太陽が中天に至るまで、一時間ほども彼女はそうしていただろうか。
ざり、という砂を噛んだ足音が闘技場の静寂を破った。
「……決闘に応じてくれたことを、感謝しよう」
「その力の波動、既に人のものではなくなっていますね。『覚醒』、ですか?」
「そうだ。あのイャルとかいう悪魔との契約だな」
「分かりました。では」
振り向き、サラは目を開ける。
同時に、闘技場内の温度が間違いなく下がった。それまでは春の陽気で暖かだった空気が、まるで凍りつくような厳冬の世界へと変貌する。
サラの目は。
夜の月のように冷たい光を宿し――
「決闘、お受けしましょう。形式、勝敗の決定法をお聞きします」
「こちらは今いる全員で相対する。……私達は君も複数で決闘に臨むと思っていたのだが、いいのか?」
「構いません。わたくしは一人です。今までも、そしてこれからも。わたくしが全力を出すと、周囲へ甚大な被害をまき散らしてしまいますので」
「そうか。悪いことを聞いた。勝敗は純粋に最後まで立っていた方の勝ちだ。数が少ない分、そちらが不利になるが」
「大丈夫です。相手の殺害は敗北条件に入りますか?」
「否。全力で来てほしい。こちらも殺すつもりで行く。我らの覚悟を示すこと、それが目的なのだから」
「了解しました。どうぞ、来てください」
サラの言葉に一瞬遅れ、闘技場全域の魔力が目視可能な段階まで活性された。領域を支配し、魔力を活性化させたのだ。一時間と言う準備期間を経れば、この程度のことは出来る。これはサラが闘技場全域の魔力を得たことにも等しい。

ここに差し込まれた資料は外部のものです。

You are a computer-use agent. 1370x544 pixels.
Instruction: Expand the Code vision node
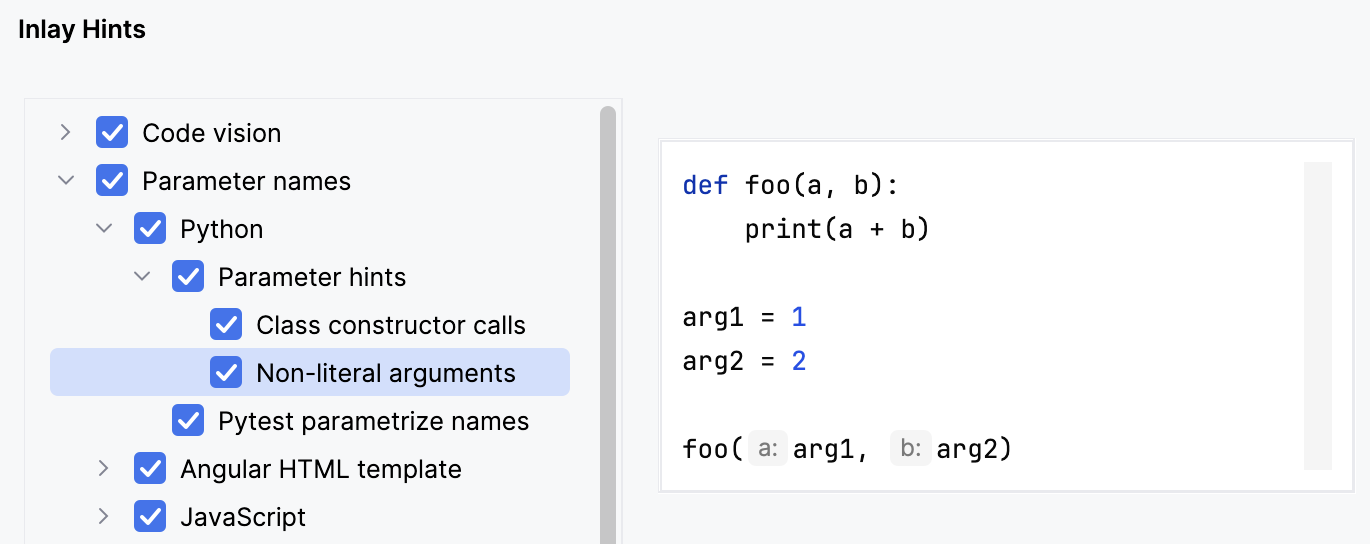click(66, 133)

それに対し、高司祭と率いられた四人の騎士は動じることもなく念入りに訓練を重ねた陣形を取る。
高司祭を中央後方に置き、残りが前衛だ。
僅か五人だが、その陣容が発する威圧感は万の軍勢にも匹敵する。そう、それはつまりこの五人の力はそれほどまでに高められているのだ。
「行くぞ。我らこそが最強であることを証明する!」
高司祭の一喝と共に強力な補助魔術が騎士達に掛けられる。サラでさえも完全には理解できないほどに高度な魔術。恐らくは速度、膂力、反応速度を倍加し、何かを付与する魔術だ。
『覚醒』により基礎能力自体を底上げされた騎士は、それだけでも圧倒的な能力を持つ。それが強化されるというのはもう笑うしかない。恐らく、補助魔術で強化された今では第一階層守護者『恐なる劣竜』を単騎で圧倒できるだろう。
凄まじい速さで、かつ騎士達は熟練の連携でサラへと襲い掛かる。
魔力こそほぼ全快しているものの、体自体はまだ五割程度の復旧しかしていないサラでは捌き切れない。
そう、肉体では。
「全力で、そうおっしゃいましたよね?」
硬質な音を立てて、神速の四連撃は弾かれる。闘技場全域の魔力を支配下に置くサラにとって、単純な物理攻撃など考慮に値しない。何も考えずに四方に障壁を張るだけでことは足りる。しかし、今回サラは広範囲の防御ではなく掌よりも小さな障壁を攻撃と同数展開するだけで弾いてのけた。恐るべき眼の良さと判断能力だ。
舌打ちし、騎士達は最初の陣形へと戻る。
「……仕方ない。完全に全力で動くぞ。私の全力でお前達を補佐する。お前達も見せてやれ、『覚醒』によって得た力を」
「はっ。全員、全能力解放! 全力で叩き潰す!」
号令を合図に、個々がそれぞれに力を解き放つ。足元に精緻極まる魔法陣が現れ、また胸の前に何かを象徴する印が顕現した。高司祭は杯、騎士の半分は剣、もう半分は盾だ。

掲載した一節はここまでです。